100 Greatest women
For my 8th birthday, my mom gives me this book – ‘100 Greatest Women’. I remember her eyes brimming with pride as she drops, “I hope you one day you make the list!”.
Um… That’s not a gift – that’s a homework. “Hey, you’ve learned shapes. Time to work on becoming a historical figure!”.
Thanks, Mom. I was hoping for a kitten.
It didn’t stop there. Another birthday, another book, another impossible benchmark.
‘100 Greatest Russians’, ‘100 Greatest Philosophers’, ‘100 Greatest Scientists’, ‘100 Greatest Writers’. It’s like SHE felt the pressure to outdo herself.

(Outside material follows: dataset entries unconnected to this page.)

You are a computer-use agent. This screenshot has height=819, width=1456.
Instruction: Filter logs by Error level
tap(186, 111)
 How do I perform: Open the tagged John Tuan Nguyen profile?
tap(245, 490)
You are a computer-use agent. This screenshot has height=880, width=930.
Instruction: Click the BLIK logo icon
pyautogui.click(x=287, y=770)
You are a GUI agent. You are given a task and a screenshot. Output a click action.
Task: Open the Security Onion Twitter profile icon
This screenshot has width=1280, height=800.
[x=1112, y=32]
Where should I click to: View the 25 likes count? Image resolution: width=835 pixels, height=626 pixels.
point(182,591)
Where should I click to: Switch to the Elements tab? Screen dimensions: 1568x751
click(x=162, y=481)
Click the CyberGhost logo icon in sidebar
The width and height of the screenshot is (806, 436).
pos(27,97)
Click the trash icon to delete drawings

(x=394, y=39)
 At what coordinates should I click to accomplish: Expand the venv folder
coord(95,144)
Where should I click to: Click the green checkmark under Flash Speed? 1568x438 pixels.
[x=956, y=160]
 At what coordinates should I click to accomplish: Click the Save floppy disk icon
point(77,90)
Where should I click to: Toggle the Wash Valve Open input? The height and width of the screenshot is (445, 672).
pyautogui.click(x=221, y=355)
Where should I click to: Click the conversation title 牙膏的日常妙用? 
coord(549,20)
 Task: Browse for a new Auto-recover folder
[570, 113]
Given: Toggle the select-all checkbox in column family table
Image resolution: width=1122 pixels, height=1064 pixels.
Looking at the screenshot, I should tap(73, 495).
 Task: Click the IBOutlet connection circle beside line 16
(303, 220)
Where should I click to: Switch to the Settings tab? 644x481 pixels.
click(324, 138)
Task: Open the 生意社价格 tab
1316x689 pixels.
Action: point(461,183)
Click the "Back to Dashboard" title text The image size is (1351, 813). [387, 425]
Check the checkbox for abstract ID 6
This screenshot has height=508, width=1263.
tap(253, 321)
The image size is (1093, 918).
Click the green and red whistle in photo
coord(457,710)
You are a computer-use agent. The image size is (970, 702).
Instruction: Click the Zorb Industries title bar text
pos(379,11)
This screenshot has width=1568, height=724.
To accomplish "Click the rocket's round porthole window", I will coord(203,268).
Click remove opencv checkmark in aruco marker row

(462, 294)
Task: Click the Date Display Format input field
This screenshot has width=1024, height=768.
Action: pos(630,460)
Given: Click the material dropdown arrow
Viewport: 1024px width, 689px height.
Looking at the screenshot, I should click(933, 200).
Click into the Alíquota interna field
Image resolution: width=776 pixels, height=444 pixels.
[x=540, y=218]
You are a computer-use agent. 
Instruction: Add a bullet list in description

Then, the final nail in the coffin: ‘100 Greatest People Ever’… “Happy birthday! I hope you make the list!”
Drawing the Venn diagram of these ‘100 greats’ is like trying to find common ground between a sea-otter and a toaster. Leonardo Da Vinci? Genius – not a woman. Virginia Woolf? Incredible writer – not Russian. Catherine the Great? Conquered nations – not a single Nobel Prize.
The Venn diagram of these ‘100 greats’, is less like intersecting circles and more like a dot. And guess what? I’m. Not. In. It! Not even close. I’m galaxies away – and expanding.
It’s over there and I…
…I’m out in the parking garage – looking for my Camry.
But yeah, Mom, I’m on it! I’ll get right on becoming the 101st greatest person—as soon as I find where the hell I parked.
If there’s a book ‘101 Greatest Moms Who Put Way Too Much Pressure on Their Kids’, I know who’ll be making a cover.
Now, my mom is not a bad person. I bet she was trying to inspire me – not set me up for a lifetime of therapy. And even if she WAS imposing an impossible standard on a KID, after 25, putting pressure to live up to an arbitrary listicle is on ME…
And I KNOW there is greatness in acknowledging that you’re a perfectly average, car-loosing, coffee-on-keyboard-spilling, what-was-your-name-again? schmuck. Perhaps, my real achievement IS in saying, “Hey, history, I’m not on your silly list, and I’m okay with that.”
To the underachievers, the late bloomers, and everyone who has ever felt they’re not enough: let’s write our own book – ‘100 Okay People Who Are Perfectly Fine With Being Average.’